As the process of capsulitis progresses, pain at rest settles and loss of external rotation becomes the cardinal sign.

If pain occurs with certain movements consider impingement. An abduction-impingement arc can be performed, but the Hawkins-Kennedy test is more useful (maintain shoulder and elbow at 90 degs then rotate hand toward the floor).

The scarf test is accomplished by reaching the hand over the opposite shoulder towards the scapula.

This will aggravate AC joint arthritis, causing localised pain.

With shoulder stiffness, external rotation is again the key movement lost. As already explained, this is commonly due to capsulitis. If stiffness occurs with crepitus and pain, osteoarthritis is the likely culprit.

Weakness is perhaps the trickiest to elicit, especially in the presence of pain.

It is important to recognise that as many as 40 per cent of 'older' patients will have an asymptomatic cuff tear. The tear has occurred slowly allowing the deltoid to compensate the movements. More sudden deterioration, sometimes precipitated by an apparently innocent fall, can lead to dramatic shoulder weakness. Whilst there are four cuff muscles it proves difficult to test teres minor in isolation and it is probably not of any clinical significance.

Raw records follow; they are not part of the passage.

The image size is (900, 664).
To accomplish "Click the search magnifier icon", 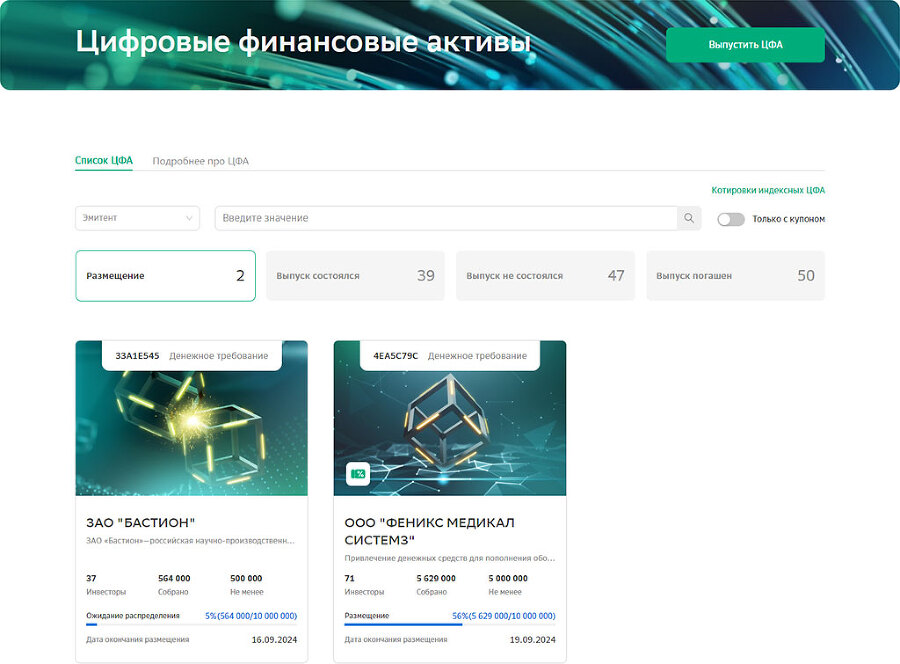I will coord(690,217).
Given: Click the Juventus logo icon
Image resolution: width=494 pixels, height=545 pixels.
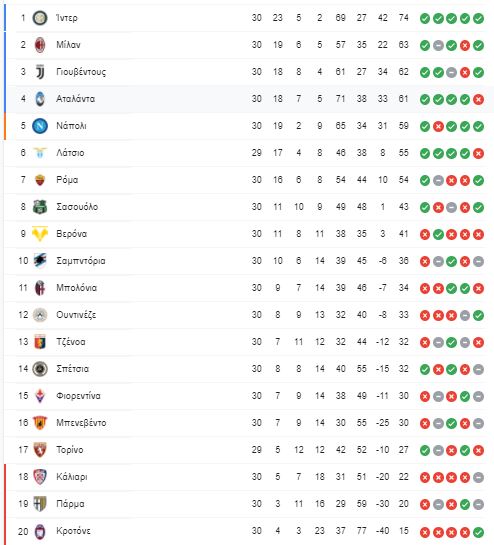Looking at the screenshot, I should [40, 72].
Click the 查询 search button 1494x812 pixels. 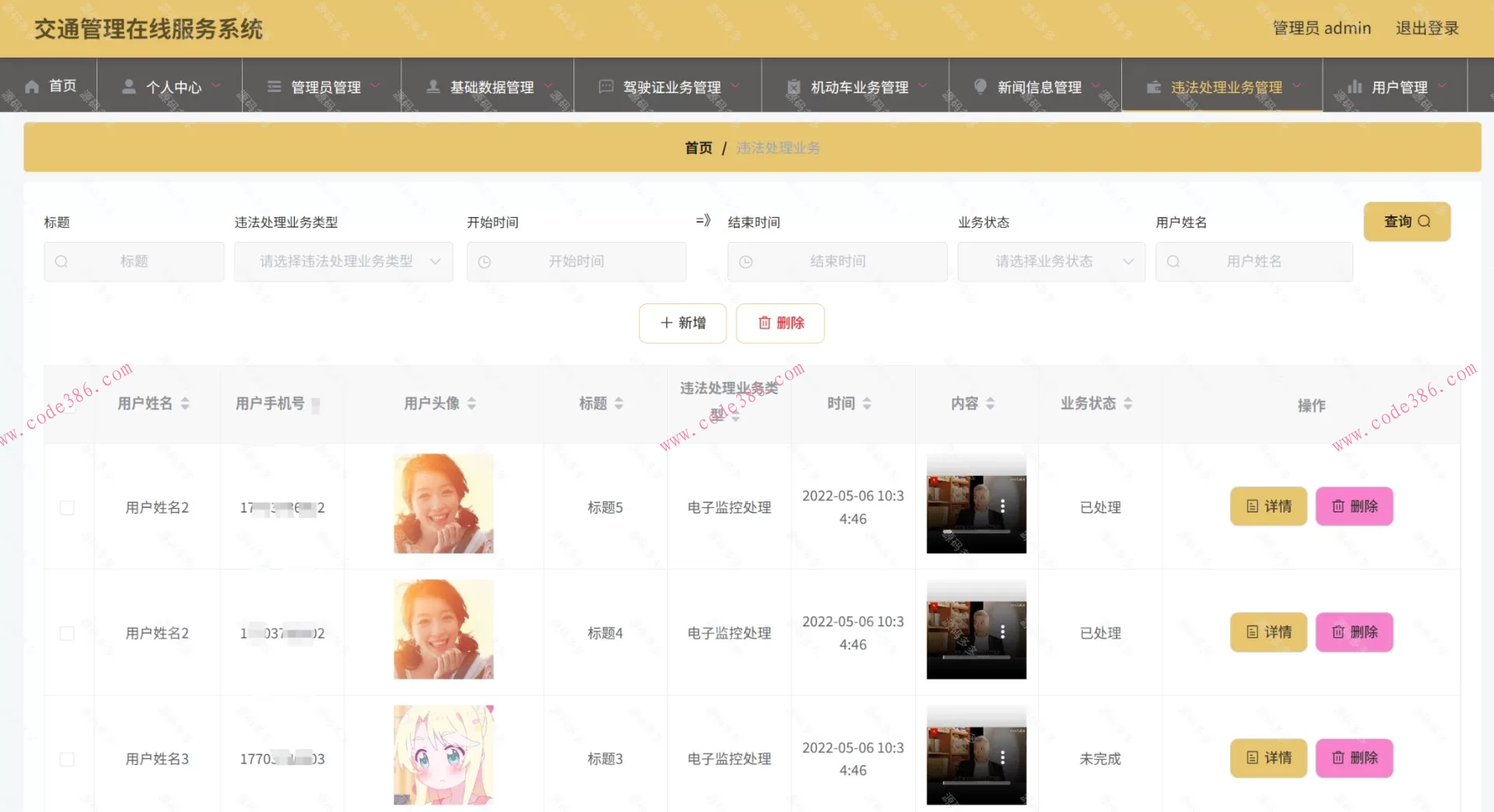click(x=1406, y=222)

The remaining muscles of the cuff can be tested with three simple actions: supraspinatus - point thumb down and ask patient to raise arm in front of them; and infraspinatus - resisted external rotation (see below).

External rotation

Subscapularis - press hand into abdomen while keeping elbow forwards (Napoleon test - see below).Weakness in the movements suggests a tear within the cuff at this point.

Napleon Test

The shoulder can be a difficult joint to examine and determine a diagnosis. The process can be aided by considering the age of the patient, and examining the nine shoulder movements discussed above.

This is a brief guide, but will help to differentiate between the most common shoulder presentations.

  • Mr Lipscombe is an orthopaedic registrar in Aintree, and Dr Bunstone is a GP principal in Cheshire
Common conditions
  • Hyperlaxity
  • Muscle tear
  • Dislocation
  • Adhesive capsulitis (frozen shoulder)
  • Calcific tendonitis
  • Osteoarthritis


Key points
  • If movement is limited, consider whether this is due to stiffness, pain or muscle weakness.
  • Consider the age of the patient when making a diagnosis.
  • Ask the patient to indicate where they feel pain.
  • Stand at the side of the patient to observe movements.